● **EXERCISE BRIEF**
Can you put every line of the listing below into a numbered list, leaving out the blank lines?

** START DATA PROVIDED **

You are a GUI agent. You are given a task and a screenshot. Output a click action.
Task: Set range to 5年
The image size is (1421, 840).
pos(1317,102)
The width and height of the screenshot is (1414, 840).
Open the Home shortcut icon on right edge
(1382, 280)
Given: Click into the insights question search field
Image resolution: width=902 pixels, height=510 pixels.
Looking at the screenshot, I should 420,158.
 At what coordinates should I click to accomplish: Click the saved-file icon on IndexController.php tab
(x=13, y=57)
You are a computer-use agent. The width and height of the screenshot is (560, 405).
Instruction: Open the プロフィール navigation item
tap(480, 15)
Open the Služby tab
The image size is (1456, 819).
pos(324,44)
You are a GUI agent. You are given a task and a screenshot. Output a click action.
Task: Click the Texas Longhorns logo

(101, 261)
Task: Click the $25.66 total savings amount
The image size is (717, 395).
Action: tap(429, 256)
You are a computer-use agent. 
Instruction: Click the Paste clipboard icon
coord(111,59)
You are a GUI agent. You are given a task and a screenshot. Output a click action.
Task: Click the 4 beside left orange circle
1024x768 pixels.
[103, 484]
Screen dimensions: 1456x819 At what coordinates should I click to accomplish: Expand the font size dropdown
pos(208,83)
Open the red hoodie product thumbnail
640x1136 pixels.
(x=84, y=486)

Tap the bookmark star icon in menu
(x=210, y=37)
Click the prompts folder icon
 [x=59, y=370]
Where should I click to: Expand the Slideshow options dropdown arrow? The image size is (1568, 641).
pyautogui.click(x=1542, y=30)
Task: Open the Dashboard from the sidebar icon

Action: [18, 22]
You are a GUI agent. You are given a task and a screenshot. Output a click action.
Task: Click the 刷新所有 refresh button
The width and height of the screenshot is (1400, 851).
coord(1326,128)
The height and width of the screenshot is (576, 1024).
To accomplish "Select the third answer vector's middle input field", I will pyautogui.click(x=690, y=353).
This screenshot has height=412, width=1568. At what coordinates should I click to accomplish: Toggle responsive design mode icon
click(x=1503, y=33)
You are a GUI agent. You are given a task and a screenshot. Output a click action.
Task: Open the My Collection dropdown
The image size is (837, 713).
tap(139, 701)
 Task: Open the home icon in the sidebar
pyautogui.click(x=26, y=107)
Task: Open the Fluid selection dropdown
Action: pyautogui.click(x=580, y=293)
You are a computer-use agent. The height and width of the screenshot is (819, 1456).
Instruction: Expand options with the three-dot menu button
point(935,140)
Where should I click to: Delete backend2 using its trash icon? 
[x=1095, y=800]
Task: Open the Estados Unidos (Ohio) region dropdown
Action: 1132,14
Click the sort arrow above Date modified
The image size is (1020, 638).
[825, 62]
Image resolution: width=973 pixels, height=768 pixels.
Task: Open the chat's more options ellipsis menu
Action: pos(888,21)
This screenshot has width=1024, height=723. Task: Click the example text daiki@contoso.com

** END DATA PROVIDED **

● **THE SOLUTION**
1. You are a GUI agent. You are given a task and a screenshot. Output a click action.
2. Task: Set range to 5年
3. The image size is (1421, 840).
4. pos(1317,102)
5. The width and height of the screenshot is (1414, 840).
6. Open the Home shortcut icon on right edge
7. (1382, 280)
8. Given: Click into the insights question search field
9. Image resolution: width=902 pixels, height=510 pixels.
10. Looking at the screenshot, I should 420,158.
11.  At what coordinates should I click to accomplish: Click the saved-file icon on IndexController.php tab
12. (x=13, y=57)
13. You are a computer-use agent. The width and height of the screenshot is (560, 405).
14. Instruction: Open the プロフィール navigation item
15. tap(480, 15)
16. Open the Služby tab
17. The image size is (1456, 819).
18. pos(324,44)
19. You are a GUI agent. You are given a task and a screenshot. Output a click action.
20. Task: Click the Texas Longhorns logo
21. (101, 261)
22. Task: Click the $25.66 total savings amount
23. The image size is (717, 395).
24. Action: tap(429, 256)
25. You are a computer-use agent. 
26. Instruction: Click the Paste clipboard icon
27. coord(111,59)
28. You are a GUI agent. You are given a task and a screenshot. Output a click action.
29. Task: Click the 4 beside left orange circle
30. 1024x768 pixels.
31. [103, 484]
32. Screen dimensions: 1456x819 At what coordinates should I click to accomplish: Expand the font size dropdown
33. pos(208,83)
34. Open the red hoodie product thumbnail
35. 640x1136 pixels.
36. (x=84, y=486)
37. Tap the bookmark star icon in menu
38. (x=210, y=37)
39. Click the prompts folder icon
40.  [x=59, y=370]
41. Where should I click to: Expand the Slideshow options dropdown arrow? The image size is (1568, 641).
42. pyautogui.click(x=1542, y=30)
43. Task: Open the Dashboard from the sidebar icon
44. Action: [18, 22]
45. You are a GUI agent. You are given a task and a screenshot. Output a click action.
46. Task: Click the 刷新所有 refresh button
47. The width and height of the screenshot is (1400, 851).
48. coord(1326,128)
49. The height and width of the screenshot is (576, 1024).
50. To accomplish "Select the third answer vector's middle input field", I will pyautogui.click(x=690, y=353).
51. This screenshot has height=412, width=1568. At what coordinates should I click to accomplish: Toggle responsive design mode icon
52. click(x=1503, y=33)
53. You are a GUI agent. You are given a task and a screenshot. Output a click action.
54. Task: Open the My Collection dropdown
55. The image size is (837, 713).
56. tap(139, 701)
57.  Task: Open the home icon in the sidebar
58. pyautogui.click(x=26, y=107)
59. Task: Open the Fluid selection dropdown
60. Action: pyautogui.click(x=580, y=293)
61. You are a computer-use agent. The height and width of the screenshot is (819, 1456).
62. Instruction: Expand options with the three-dot menu button
63. point(935,140)
64. Where should I click to: Delete backend2 using its trash icon? 
65. [x=1095, y=800]
66. Task: Open the Estados Unidos (Ohio) region dropdown
67. Action: 1132,14
68. Click the sort arrow above Date modified
69. The image size is (1020, 638).
70. [825, 62]
71. Image resolution: width=973 pixels, height=768 pixels.
72. Task: Open the chat's more options ellipsis menu
73. Action: pos(888,21)
74. This screenshot has width=1024, height=723. Task: Click the example text daiki@contoso.com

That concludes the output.